Unser Autor ist PEN-Mitglied und nahm peinlich berührt an der turbulenten Versammlung in Gotha teil, auf der Deniz Yücel zurücktrat.

Westdeutsche toxische Männlichkeit: Christoph Nix (r.) beschimpft Deniz Yücel in Gotha Foto: Martin Schutt/dpa

Schon die Eröffnung der Tagung, als Deniz Yücel ausgebuht wurde, ließ nichts Gutes ahnen. Es ging dann auch genauso weiter, man schrie sich zehn Stunden lang gegenseitig an. Es dominierte die „toxische Männlichkeit einer Riege alter westdeutscher Herren“, die persönliche Eitelkeiten vor die politische Wirksamkeit des Vereins stellte, wie eine Beobachterin konstatierte. Auch nachdem Yü­cel den Abwahlantrag gegen ihn knapp überstanden hatte, hörten die Beschimpfungen nicht auf. Die Sache kulminierte im Freudengeheul nach der Abwahl des Schatzmeisters Joachim Helfer.

„Wir mussten heute feststellen, dass unsere Versuche, den deutschen PEN zu einer modernen NGO zu machen und ihm in zeitgemäßer Form seine alte Relevanz als Intellektuellenvereinigung zurückzugeben, von einer Mehrheit nicht gewollt ist“, sagte Yücel und trat zurück.

Er wollte unter anderem das Programm „Writers in Exile“ für verfolgte Jour­na­listinnen und Journalisten ausweiten. Andere, wie der Generalsekretär Heinrich Peuckmann, fanden, dass die Literatur wegen des Programms zu kurz gekommen sei. „Das ist aber unser Markenzeichen“, sagte er. „Wir sind ein Schriftstellerverband.“ Dass Peuckmann in seinem Amt bestätigt wurde, war einer der Hauptgründe für den Eklat.

Prahlen und beleidigen

Peuckmann prahlte in seiner Rede damit, dass die Liste der Veröffentlichungen in seinem Wikipedia-Eintrag viel länger sei als in Yücels Eintrag. Es war zum Fremdschämen! Mit 72 Jahren sollte man teenagerhafte Schwanzvergleiche überwunden haben. Und es gab viel mehr Peinlichkeiten.

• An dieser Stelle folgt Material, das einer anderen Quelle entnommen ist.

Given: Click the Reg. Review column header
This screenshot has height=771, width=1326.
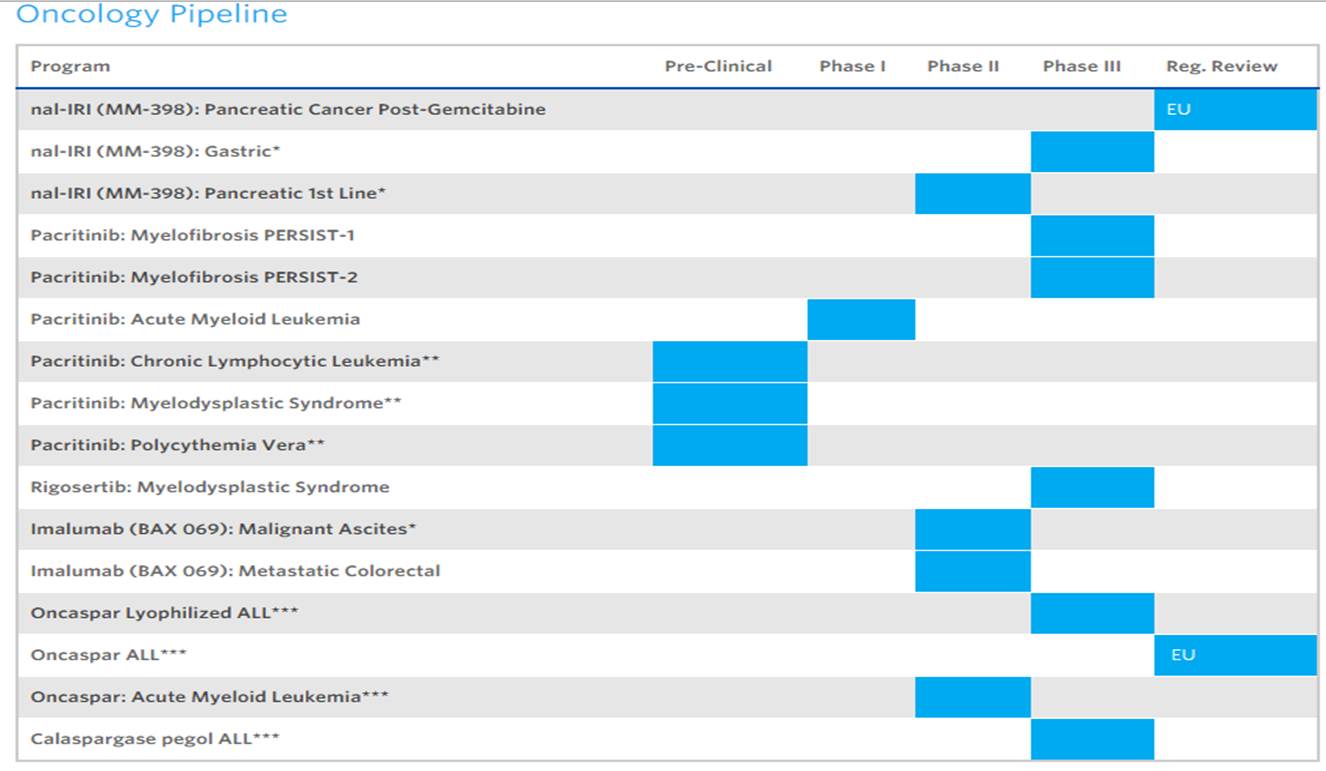Looking at the screenshot, I should point(1221,67).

Am Samstag begründete Nikola Anne Mehlhorn ihren Rücktritt mit Homosexuellen- und Ausländerfeindlichkeit im Verband und zitierte ein nicht namentlich genanntes Mitglied, von dem Helfer schwulenfeindlich beleidigt worden sei. Ein anderes Mitglied hatte nach Yücels Wahl im Oktober vorigen Jahres geäußert: „Nun sind auch die Gastarbeiterkinder im PEN angekommen.“

Meine Geschichte mit dem PEN fing vor rund drei Jahrzehnten an. Damals fragte mich Fritz Beer, der Präsident des PEN-Zentrums deutschsprachiger Autoren im Ausland, ob ich Mitglied werden möchte. Beer war mit seiner weißen Mähne und den buschigen Augenbrauen eine imposante Gestalt mit imposanter Biografie.

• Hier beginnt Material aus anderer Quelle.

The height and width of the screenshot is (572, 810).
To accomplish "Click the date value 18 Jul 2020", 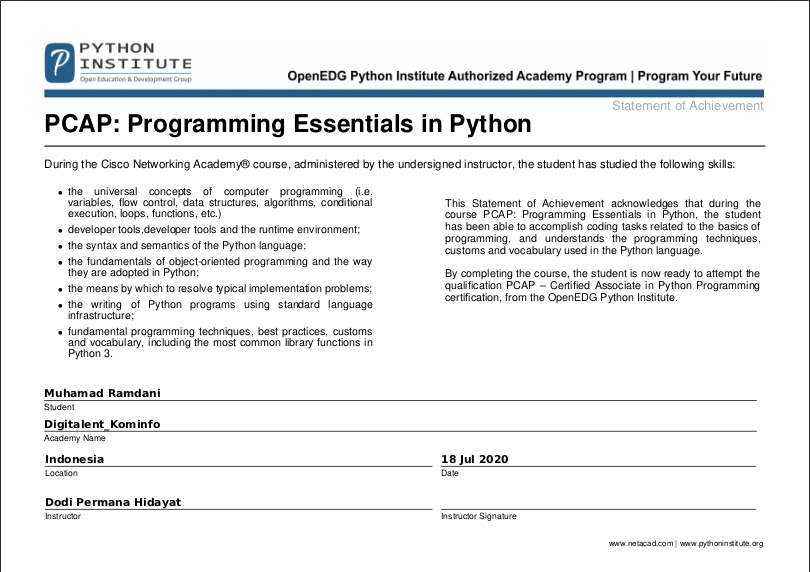I will [475, 459].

Turbulenzen der Vergangenheit

Er hatte in Prag für die Arbeiter-Illustrierte-Zeitung gearbeitet, im Zweiten Weltkrieg mit der tschechoslowakischen Exilarmee gegen die Nazis gekämpft und war später politischer Kommentator der BBC. Ich empfand es als große Ehre, von ihm in den Exil-PEN eingeladen zu werden.

Es waren turbulente Zeiten damals. Die beiden PEN-Filialen der BRD und der DDR wollten fusionieren, was zu zahlreichen Austritten aus dem bundesdeutschen PEN führte. So schlossen sich unter anderem Jürgen Fuchs und Ralph Giordano dem Auslands-PEN an. Im Jahr 2000 löste Beer das PEN-Zentrum deutschsprachiger Autoren im Ausland wegen „Lethargie“ der Mitglieder auf. Einige, die damit nicht einverstanden waren, führen den Verband bis heute weiter, aber er ist kaum noch in Erscheinung getreten.

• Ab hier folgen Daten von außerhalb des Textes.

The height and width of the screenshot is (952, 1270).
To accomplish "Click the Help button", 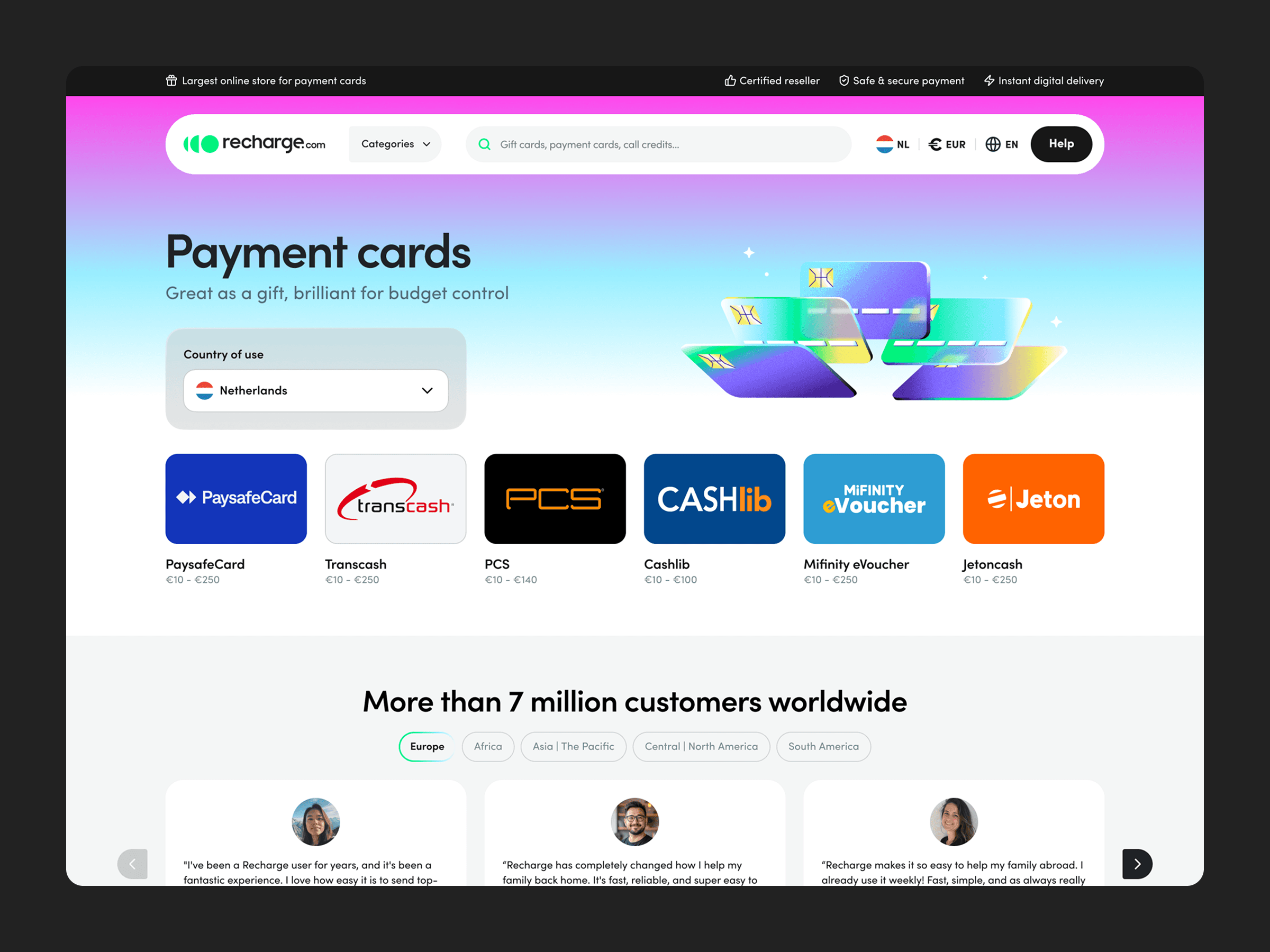I will point(1061,144).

Ich wechselte in den bundesdeutschen PEN, blieb aber passiv. Als im vorigen Oktober das neue Präsidium mit Deniz Yücel als Präsident gewählt wurde, war mein Interesse geweckt. Könnte aus dem betulichen Verein doch noch ein relevantes Organ werden?

Die Wahl des neuen Präsidiums entpuppte sich jedoch als Missverständnis. Die alten Herrschaften glaubten, dass sie mit Yücel, der wegen angeblicher Terrorpropaganda ein Jahr in türkischer Untersuchungshaft saß, größere Aufmerksamkeit erreichen würden. So kam es auch, aber anders, als sie gehofft hatten. Das Präsidium scheuchte den verschnarchten Haufen mehr auf, als ihm lieb war.

Skepsis gegenüber einem Neuanfang

Wie geht es nun weiter? PEN-Mitglied Herbert Wiesner sagte: „Wir brauchen einen Neuanfang mit jüngeren Leuten nach diesem Desaster, wir steuern ins Nirwana.“ Am Samstag wurde ein „außerordentlicher Notstandsvorstand“ mit Josef Haslinger als Interimspräsident gewählt.

Ein Neuanfang ist das freilich nicht. Haslinger war früher schon mal Präsident, und im März hatte er mit vier anderen Ex-Präsidenten Yücels Rücktritt gefordert, weil der auf dem Literaturfestival Lit.Cologne laut über eine Flugverbotszone in der Ukraine nachgedacht hatte.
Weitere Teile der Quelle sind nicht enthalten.